- What to produce:
All lines of the records below that contain the word "computer" must be listed.

↓↓↓

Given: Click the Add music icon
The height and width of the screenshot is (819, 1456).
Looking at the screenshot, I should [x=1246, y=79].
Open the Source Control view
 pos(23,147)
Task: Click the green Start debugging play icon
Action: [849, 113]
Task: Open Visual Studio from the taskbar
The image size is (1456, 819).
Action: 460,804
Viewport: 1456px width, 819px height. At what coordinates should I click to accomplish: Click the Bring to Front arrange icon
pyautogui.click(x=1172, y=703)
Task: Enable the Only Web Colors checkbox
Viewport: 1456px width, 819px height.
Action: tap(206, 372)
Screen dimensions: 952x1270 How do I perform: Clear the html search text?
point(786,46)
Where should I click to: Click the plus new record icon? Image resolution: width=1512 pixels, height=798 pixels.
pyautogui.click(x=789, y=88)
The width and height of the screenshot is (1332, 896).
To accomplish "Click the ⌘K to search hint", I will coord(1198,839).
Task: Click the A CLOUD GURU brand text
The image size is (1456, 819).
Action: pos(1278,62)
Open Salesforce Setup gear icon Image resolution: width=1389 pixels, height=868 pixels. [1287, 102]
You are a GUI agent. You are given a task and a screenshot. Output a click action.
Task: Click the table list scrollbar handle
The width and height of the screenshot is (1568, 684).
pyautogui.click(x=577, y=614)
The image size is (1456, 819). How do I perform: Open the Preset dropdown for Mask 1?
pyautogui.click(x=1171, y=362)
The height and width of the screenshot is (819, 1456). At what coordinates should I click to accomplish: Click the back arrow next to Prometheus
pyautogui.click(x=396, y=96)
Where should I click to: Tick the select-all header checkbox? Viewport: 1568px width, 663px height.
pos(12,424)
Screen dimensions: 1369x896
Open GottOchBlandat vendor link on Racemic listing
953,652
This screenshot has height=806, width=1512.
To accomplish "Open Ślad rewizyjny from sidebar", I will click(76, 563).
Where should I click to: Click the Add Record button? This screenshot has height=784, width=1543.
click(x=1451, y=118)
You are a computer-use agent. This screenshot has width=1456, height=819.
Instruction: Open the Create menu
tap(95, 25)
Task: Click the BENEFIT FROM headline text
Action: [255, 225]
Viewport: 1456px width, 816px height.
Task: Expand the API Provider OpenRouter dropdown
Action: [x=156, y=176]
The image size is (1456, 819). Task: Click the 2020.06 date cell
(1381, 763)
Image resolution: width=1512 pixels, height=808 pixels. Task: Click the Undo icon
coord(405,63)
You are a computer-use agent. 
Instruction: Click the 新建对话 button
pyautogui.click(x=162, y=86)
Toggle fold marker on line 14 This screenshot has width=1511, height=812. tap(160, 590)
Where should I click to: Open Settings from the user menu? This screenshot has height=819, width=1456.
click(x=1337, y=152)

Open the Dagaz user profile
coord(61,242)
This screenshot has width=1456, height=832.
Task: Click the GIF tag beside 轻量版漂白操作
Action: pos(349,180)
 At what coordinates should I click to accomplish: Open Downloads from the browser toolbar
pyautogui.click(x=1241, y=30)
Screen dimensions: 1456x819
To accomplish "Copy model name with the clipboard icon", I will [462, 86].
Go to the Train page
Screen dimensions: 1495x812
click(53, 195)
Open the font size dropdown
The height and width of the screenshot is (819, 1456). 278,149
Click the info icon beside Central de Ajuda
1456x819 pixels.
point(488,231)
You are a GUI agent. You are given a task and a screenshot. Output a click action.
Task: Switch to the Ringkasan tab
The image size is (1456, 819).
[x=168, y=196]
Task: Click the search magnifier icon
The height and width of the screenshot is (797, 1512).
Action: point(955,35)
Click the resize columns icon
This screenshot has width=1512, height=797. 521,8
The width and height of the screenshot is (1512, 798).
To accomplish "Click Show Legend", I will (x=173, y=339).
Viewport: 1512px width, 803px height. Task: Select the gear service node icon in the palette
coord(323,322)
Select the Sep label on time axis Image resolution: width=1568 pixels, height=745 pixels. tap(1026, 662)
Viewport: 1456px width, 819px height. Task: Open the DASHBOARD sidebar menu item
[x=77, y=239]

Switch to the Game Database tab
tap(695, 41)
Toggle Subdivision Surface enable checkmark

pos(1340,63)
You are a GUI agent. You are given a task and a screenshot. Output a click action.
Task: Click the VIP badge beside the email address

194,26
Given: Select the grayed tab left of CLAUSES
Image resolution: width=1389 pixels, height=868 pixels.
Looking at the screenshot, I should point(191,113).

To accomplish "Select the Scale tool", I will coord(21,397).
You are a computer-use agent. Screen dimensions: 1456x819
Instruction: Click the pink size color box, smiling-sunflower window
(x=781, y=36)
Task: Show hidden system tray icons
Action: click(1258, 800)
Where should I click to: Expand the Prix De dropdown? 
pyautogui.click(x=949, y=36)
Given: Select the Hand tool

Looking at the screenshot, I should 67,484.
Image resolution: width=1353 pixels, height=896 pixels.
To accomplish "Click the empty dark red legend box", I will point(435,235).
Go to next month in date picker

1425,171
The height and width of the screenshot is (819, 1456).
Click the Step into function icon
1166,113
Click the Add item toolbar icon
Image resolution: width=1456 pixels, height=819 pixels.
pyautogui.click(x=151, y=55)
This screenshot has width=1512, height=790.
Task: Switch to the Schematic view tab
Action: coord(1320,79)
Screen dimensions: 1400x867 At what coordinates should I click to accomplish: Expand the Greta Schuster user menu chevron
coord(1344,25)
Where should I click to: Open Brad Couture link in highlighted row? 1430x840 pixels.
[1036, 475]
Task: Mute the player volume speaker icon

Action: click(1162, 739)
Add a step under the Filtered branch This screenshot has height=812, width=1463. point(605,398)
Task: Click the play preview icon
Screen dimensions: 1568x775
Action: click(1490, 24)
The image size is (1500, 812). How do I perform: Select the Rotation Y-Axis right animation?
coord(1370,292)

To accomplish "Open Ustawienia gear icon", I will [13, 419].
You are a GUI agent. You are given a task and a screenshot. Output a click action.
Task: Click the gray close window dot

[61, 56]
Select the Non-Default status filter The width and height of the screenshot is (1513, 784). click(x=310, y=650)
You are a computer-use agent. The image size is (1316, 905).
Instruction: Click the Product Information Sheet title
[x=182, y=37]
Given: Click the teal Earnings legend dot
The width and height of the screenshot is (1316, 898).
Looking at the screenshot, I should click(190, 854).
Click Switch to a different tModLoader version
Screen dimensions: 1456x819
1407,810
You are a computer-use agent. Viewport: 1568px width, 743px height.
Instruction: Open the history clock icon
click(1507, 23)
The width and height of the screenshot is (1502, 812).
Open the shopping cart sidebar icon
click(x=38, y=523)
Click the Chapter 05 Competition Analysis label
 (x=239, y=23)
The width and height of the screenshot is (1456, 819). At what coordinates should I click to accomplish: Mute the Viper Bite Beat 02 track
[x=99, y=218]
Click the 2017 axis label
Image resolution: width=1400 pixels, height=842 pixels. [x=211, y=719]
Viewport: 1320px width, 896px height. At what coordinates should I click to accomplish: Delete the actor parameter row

↑↑↑

- Answer for this exercise:
You are a computer-use agent. This screenshot has width=1456, height=819.
You are a computer-use agent. 
You are a computer-use agent. Screen dimensions: 1456x819
You are a computer-use agent. The image size is (1316, 905).
You are a computer-use agent. Viewport: 1568px width, 743px height.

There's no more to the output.